— What the task asks —
Every word of the data below has to be copied faithfully.

────────────────────────────────────────

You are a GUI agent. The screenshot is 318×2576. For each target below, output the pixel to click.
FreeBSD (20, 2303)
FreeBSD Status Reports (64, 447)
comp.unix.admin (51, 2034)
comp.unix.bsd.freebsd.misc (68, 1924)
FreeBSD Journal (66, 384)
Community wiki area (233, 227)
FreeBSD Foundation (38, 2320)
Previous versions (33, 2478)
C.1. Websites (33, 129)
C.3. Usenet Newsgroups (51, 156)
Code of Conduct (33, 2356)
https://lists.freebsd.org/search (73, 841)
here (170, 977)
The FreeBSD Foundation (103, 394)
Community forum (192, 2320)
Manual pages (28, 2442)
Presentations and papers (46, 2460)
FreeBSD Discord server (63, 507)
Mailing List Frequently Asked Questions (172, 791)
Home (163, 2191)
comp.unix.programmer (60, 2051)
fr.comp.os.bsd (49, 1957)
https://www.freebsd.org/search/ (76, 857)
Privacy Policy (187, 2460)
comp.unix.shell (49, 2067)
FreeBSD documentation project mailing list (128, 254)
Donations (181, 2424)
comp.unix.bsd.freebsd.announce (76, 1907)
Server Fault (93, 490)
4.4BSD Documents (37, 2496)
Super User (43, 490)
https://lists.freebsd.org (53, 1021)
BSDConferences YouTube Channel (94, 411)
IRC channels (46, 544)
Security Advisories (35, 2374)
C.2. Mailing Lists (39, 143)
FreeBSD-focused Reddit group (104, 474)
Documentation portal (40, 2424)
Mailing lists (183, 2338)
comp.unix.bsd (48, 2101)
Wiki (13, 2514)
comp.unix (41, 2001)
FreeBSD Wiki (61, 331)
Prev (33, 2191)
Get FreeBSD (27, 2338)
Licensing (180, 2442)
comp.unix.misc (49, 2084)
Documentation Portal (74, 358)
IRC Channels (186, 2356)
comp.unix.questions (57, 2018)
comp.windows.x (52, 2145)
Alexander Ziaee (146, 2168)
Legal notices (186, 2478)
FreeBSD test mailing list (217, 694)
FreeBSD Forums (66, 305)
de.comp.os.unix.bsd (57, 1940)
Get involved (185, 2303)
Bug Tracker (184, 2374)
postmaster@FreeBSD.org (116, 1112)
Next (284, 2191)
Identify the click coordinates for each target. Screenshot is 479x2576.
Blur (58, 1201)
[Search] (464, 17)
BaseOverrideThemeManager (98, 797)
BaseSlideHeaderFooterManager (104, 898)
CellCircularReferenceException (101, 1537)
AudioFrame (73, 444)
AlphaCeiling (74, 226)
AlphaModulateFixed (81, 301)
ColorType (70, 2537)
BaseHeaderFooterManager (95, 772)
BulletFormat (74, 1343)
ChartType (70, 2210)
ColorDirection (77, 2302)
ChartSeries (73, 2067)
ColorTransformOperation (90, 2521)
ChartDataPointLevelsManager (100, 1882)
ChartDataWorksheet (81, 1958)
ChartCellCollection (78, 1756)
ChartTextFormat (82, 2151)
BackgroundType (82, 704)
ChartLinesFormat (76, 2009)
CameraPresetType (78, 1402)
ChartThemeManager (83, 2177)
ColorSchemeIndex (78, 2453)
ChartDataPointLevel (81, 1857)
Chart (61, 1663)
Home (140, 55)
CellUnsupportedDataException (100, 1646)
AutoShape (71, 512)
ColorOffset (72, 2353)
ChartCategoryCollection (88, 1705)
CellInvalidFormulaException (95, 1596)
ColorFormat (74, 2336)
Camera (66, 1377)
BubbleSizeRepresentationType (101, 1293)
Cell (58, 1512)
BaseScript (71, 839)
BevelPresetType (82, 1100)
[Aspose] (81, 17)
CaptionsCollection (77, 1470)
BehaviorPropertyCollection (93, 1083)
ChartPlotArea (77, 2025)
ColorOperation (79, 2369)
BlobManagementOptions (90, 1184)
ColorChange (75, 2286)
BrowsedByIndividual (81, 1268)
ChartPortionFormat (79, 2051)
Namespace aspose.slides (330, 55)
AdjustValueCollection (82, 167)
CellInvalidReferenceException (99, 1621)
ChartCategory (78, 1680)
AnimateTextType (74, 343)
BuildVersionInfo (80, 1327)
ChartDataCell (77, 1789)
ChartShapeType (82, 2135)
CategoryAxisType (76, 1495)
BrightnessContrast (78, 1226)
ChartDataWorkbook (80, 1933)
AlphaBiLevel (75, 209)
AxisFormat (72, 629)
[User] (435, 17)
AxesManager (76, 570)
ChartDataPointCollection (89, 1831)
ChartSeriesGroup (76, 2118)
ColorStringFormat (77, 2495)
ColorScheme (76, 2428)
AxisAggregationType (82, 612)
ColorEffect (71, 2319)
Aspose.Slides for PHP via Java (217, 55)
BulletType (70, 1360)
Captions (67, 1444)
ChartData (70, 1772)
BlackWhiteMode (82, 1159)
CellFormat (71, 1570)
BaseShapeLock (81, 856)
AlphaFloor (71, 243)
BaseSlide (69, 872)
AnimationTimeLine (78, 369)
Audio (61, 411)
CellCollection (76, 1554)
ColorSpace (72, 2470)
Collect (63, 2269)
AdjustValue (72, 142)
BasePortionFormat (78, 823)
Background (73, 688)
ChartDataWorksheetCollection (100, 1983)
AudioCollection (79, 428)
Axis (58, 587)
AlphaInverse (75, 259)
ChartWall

────────────────────────────────────────

— Output of the exercise —
You are a GUI agent. The screenshot is 318×2576. For each target below, output the pixel to click.
FreeBSD (20, 2303)
FreeBSD Status Reports (64, 447)
comp.unix.admin (51, 2034)
comp.unix.bsd.freebsd.misc (68, 1924)
FreeBSD Journal (66, 384)
Community wiki area (233, 227)
FreeBSD Foundation (38, 2320)
Previous versions (33, 2478)
C.1. Websites (33, 129)
C.3. Usenet Newsgroups (51, 156)
Code of Conduct (33, 2356)
https://lists.freebsd.org/search (73, 841)
here (170, 977)
The FreeBSD Foundation (103, 394)
Community forum (192, 2320)
Manual pages (28, 2442)
Presentations and papers (46, 2460)
FreeBSD Discord server (63, 507)
Mailing List Frequently Asked Questions (172, 791)
Home (163, 2191)
comp.unix.programmer (60, 2051)
fr.comp.os.bsd (49, 1957)
https://www.freebsd.org/search/ (76, 857)
Privacy Policy (187, 2460)
comp.unix.shell (49, 2067)
FreeBSD documentation project mailing list (128, 254)
Donations (181, 2424)
comp.unix.bsd.freebsd.announce (76, 1907)
Server Fault (93, 490)
4.4BSD Documents (37, 2496)
Super User (43, 490)
https://lists.freebsd.org (53, 1021)
BSDConferences YouTube Channel (94, 411)
IRC channels (46, 544)
Security Advisories (35, 2374)
C.2. Mailing Lists (39, 143)
FreeBSD-focused Reddit group (104, 474)
Documentation portal (40, 2424)
Mailing lists (183, 2338)
comp.unix.bsd (48, 2101)
Wiki (13, 2514)
comp.unix (41, 2001)
FreeBSD Wiki (61, 331)
Prev (33, 2191)
Get FreeBSD (27, 2338)
Licensing (180, 2442)
comp.unix.misc (49, 2084)
Documentation Portal (74, 358)
IRC Channels (186, 2356)
comp.unix.questions (57, 2018)
comp.windows.x (52, 2145)
Alexander Ziaee (146, 2168)
Legal notices (186, 2478)
FreeBSD test mailing list (217, 694)
FreeBSD Forums (66, 305)
de.comp.os.unix.bsd (57, 1940)
Get involved (185, 2303)
Bug Tracker (184, 2374)
postmaster@FreeBSD.org (116, 1112)
Next (284, 2191)
Identify the click coordinates for each target. Screenshot is 479x2576.
Blur (58, 1201)
[Search] (464, 17)
BaseOverrideThemeManager (98, 797)
BaseSlideHeaderFooterManager (104, 898)
CellCircularReferenceException (101, 1537)
AudioFrame (73, 444)
AlphaCeiling (74, 226)
AlphaModulateFixed (81, 301)
ColorType (70, 2537)
BaseHeaderFooterManager (95, 772)
BulletFormat (74, 1343)
ChartType (70, 2210)
ColorDirection (77, 2302)
ChartSeries (73, 2067)
ColorTransformOperation (90, 2521)
ChartDataPointLevelsManager (100, 1882)
ChartDataWorksheet (81, 1958)
ChartCellCollection (78, 1756)
ChartTextFormat (82, 2151)
BackgroundType (82, 704)
ChartLinesFormat (76, 2009)
CameraPresetType (78, 1402)
ChartThemeManager (83, 2177)
ColorSchemeIndex (78, 2453)
ChartDataPointLevel (81, 1857)
Chart (61, 1663)
Home (140, 55)
CellUnsupportedDataException (100, 1646)
AutoShape (71, 512)
ColorOffset (72, 2353)
ChartCategoryCollection (88, 1705)
CellInvalidFormulaException (95, 1596)
ColorFormat (74, 2336)
Camera (66, 1377)
BubbleSizeRepresentationType (101, 1293)
Cell (58, 1512)
BaseScript (71, 839)
BevelPresetType (82, 1100)
[Aspose] (81, 17)
CaptionsCollection (77, 1470)
BehaviorPropertyCollection (93, 1083)
ChartPlotArea (77, 2025)
ColorOperation (79, 2369)
BlobManagementOptions (90, 1184)
ColorChange (75, 2286)
BrowsedByIndividual (81, 1268)
ChartPortionFormat (79, 2051)
Namespace aspose.slides (330, 55)
AdjustValueCollection (82, 167)
CellInvalidReferenceException (99, 1621)
ChartCategory (78, 1680)
AnimateTextType (74, 343)
BuildVersionInfo (80, 1327)
ChartDataCell (77, 1789)
ChartShapeType (82, 2135)
CategoryAxisType (76, 1495)
BrightnessContrast (78, 1226)
ChartDataWorkbook (80, 1933)
AlphaBiLevel (75, 209)
AxisFormat (72, 629)
[User] (435, 17)
AxesManager (76, 570)
ChartDataPointCollection (89, 1831)
ChartSeriesGroup (76, 2118)
ColorStringFormat (77, 2495)
ColorScheme (76, 2428)
AxisAggregationType (82, 612)
ColorEffect (71, 2319)
Aspose.Slides for PHP via Java (217, 55)
BulletType (70, 1360)
Captions (67, 1444)
ChartData (70, 1772)
BlackWhiteMode (82, 1159)
CellFormat (71, 1570)
BaseShapeLock (81, 856)
AlphaFloor (71, 243)
BaseSlide (69, 872)
AnimationTimeLine (78, 369)
Audio (61, 411)
CellCollection (76, 1554)
ColorSpace (72, 2470)
Collect (63, 2269)
AdjustValue (72, 142)
BasePortionFormat (78, 823)
Background (73, 688)
ChartDataWorksheetCollection (100, 1983)
AudioCollection (79, 428)
Axis (58, 587)
AlphaInverse (75, 259)
ChartWall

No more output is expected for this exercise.